In recent years, symbiosis has also been used to describe relationships between people. The explanations remain the same. A relationship can be parasitic, where one person is always taking from or using another person, while offering nothing, or it can be mutually beneficial, where both people thrive due to the interaction. Having engaged in several codependent relationships in the first four decades of my life, I’ve become adept at recognizing when a partnership is skewed. At this phase, I’m quite clear that I prefer mutuality. Therefore, I’ve spent the last ten years or so cultivating as many of these as possible. Whether it be with a business partner, family member, or friend, here’s what symbiosis looks like for me.
In business, I’ve begun planning a workshop with a fellow adoptee, named Anna Linde, who is an MSc, a sexologist, and a somatic sex educator. Our connection began with a shared goal: to educate people on how to live a healthier sex life. She’s an expert in her field and qualified to discuss this topic; I have lived experiences that complement her academic knowledge. Together, we divide duties based on one another’s education and skillsets. Whereas she loathes social media and can’t bring herself to participate and post; I love it, and look forward to engaging with people, so we compromise in a way that allows for us to co-create and benefit from our combined work.
::::
** What you will do **
Translate this sentence from the piece on symbiosis in relationships into Spanish: "At this phase, I’m quite clear that I prefer mutuality."

** Data supplied **
::::
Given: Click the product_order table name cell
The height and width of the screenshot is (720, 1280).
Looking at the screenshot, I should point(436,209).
::::
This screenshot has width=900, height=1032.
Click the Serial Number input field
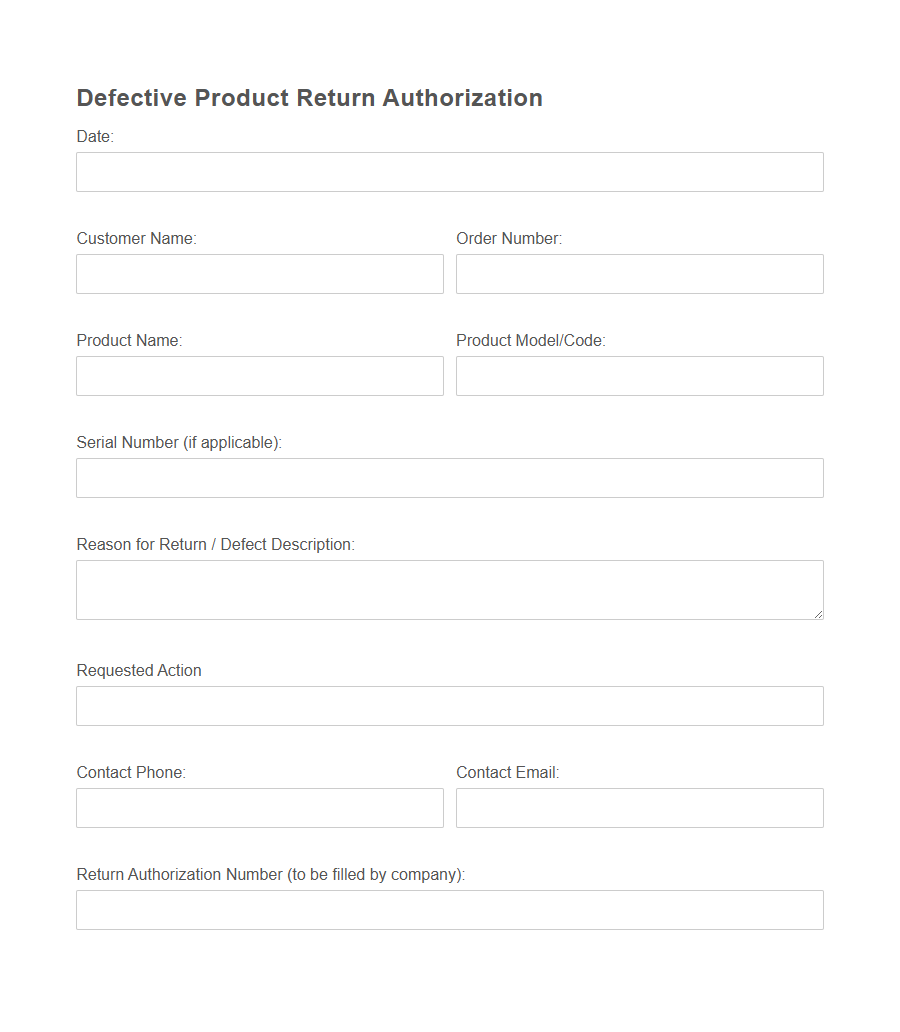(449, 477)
::::
** Solution for this exercise **
En esta etapa, tengo muy claro que prefiero la reciprocidad.